Another Case of Teacher Cheating, or Is It Just Altruism?

From the results of the high-school “maturity exam” in Poland (courtesy of reader Artur Janc), comes this histogram showing the distribution of scores for the required Polish language test, which is the only subject that all students are required to take, and pass.

Not quite a normal distribution. The dip and spike that occurs at around 21 points just happens to coincide with the cut-off score for passing the exam. Poland employs a fairly elaborate system to avoid bias and grade inflation: removing students’ names from the exams, distributing them to thousands of teachers and graders across the country, employing a well-defined key to determine grades. But by the looks of these results, there’s clearly some sort of bias going on.

Compare that to the results of the “advanced” Polish language exam, which is taken in addition to the basic level exam by about 10% of students. It has no influence on whether students pass or fail the exit examination, so there’s no incentive to grade inflate, as evidenced by the clean distribution.


Artur writes:

I’m quite sure there is nothing to be gained for the graders/districts if they pass a student with a borderline score (at the basic level), rather than failing him/her. So my take on this is that graders just didn’t want to fail some kids and seriously hurt their college prospects and/or make them re-take the exam when the score was close to the cutoff.

So, is that pure altruism on the part of the teachers? Or do they actually have some bit of national incentive to see students go on to college? One could probably ask the same questions of school officials in Atlanta.



As someone who marks university tests, the cutoff-score bump is a normal thing for us but is normally hidden by low sample sizes I suspect, but we see it too! It's caused by teachers and students "gaming" the course feedback system.

When we mark an anonymous test in my university, the academic's KPI is for a minimum fraction of students pass - after all, if we fail most of the class, we must have taught poorly, right? The second KPI is that our mean student "course satisfaction" from an end-term (pre-finals) survey is above some minimum.

When we come across a student who has just "not quite made it," a combination of sympathy for the student and wanting to boost one's own teaching KPIs encourages nearly all of us to "find that extra mark" for them. If it's a mid-semester test, then their passes and fails will feed into their survey results too - you'd be angry with your teacher if they failed you by one lousy mark, right?

This is an interesting case of a backfiring incentive system, a favourite Freakonomics topic of mine.

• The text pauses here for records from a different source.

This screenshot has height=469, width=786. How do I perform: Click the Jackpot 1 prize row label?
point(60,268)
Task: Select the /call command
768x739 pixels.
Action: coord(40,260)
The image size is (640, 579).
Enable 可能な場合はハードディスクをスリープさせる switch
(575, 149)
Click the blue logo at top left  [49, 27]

Nearly all Australian universities now implement a survey system whereby student satisfaction surveys are a KPI for teachers. The students "game" the system by voting down subjects they feel they've been harshly marked on rather than whether they thought the teaching style was any good, because it means in future years their subjects will get easier as teachers are told by administrators "our fee-paying customers say you're too harsh on them". This is happening very effectively. The teachers in turn "game" the system by bowing to the dumbing down of course material and secondly by bumping up their pass rates by finding that extra mark for students. It's easier to game the system than to teach better when your teaching prep-time hours are capped by the accountants. Thus, the feedback system meant to continuously improve education is making it worse, whoops.

So there you go, that funny bump has an interesting story behind it!

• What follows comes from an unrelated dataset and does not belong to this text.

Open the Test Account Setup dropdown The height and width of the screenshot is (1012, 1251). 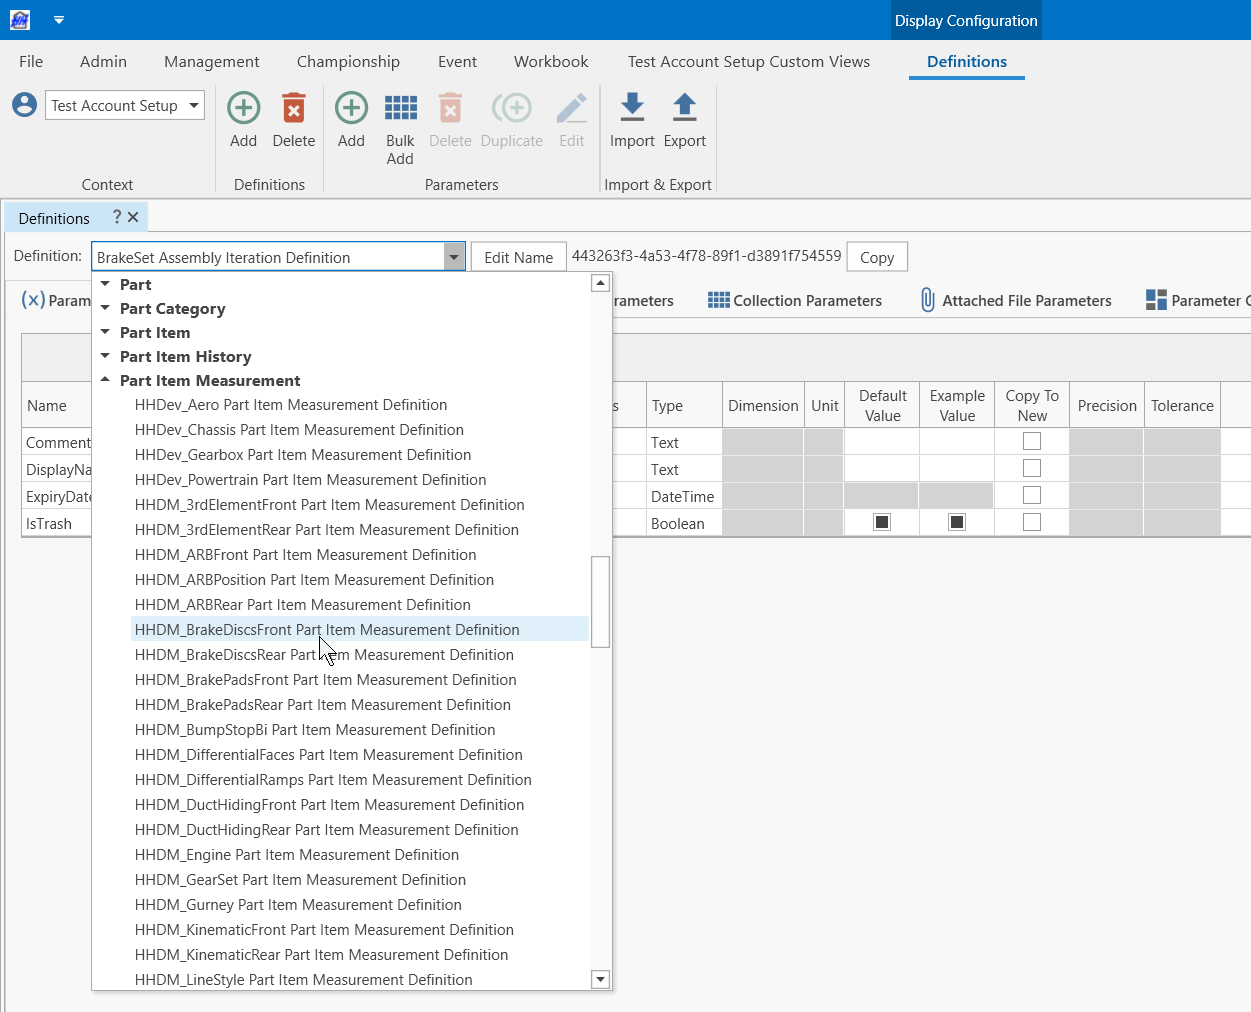pyautogui.click(x=193, y=105)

There's a simple solution to the problem of grade inflation. Put the courses on a curve. Perhaps the curve can be correlated with the incoming credentials of the class as some classes can have some variation in the quality of students if they are small or offered at different times of the day or year. That way you would tease out the influence that a student's expected grade would have on his/her evaluation of the professor.

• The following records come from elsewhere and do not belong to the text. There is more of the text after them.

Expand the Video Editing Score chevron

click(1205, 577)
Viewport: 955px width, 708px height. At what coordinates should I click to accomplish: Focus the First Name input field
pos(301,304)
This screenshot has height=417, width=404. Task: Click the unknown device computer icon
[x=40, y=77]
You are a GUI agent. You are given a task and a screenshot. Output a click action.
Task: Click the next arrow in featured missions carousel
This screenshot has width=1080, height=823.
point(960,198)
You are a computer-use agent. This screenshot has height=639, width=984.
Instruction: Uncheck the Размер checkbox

Or perhaps teaching evaluations can be adjusted for the mean or median grade given by the professor, or the mean/median grade in context of the incoming qualities of the students.

The problem with both approaches is that they discount good teaching since good teaching often engages the students more and might make them perform at a higher level, and thus deserve better grades. I like the anonymous grading system present with standardized tests (e.g. high school AP or IB tests, or the Polish system described above) as it doesn't artificially constrain student achievement to a curve, and thus can measure overall increases in student performance.


Enter your name...

I wonder how many graders touch each student's test. I think you would see less of this problem if you had many small chunks, so that they graders knew that their score wasn't likely to make a big difference in the outcome. It's easier to give a low score when you believe that it won't matter much, because the borderline work in front of you could be an anomaly, the worst out of an otherwise decent set of work. It's hardest when you know that all the work was borderline.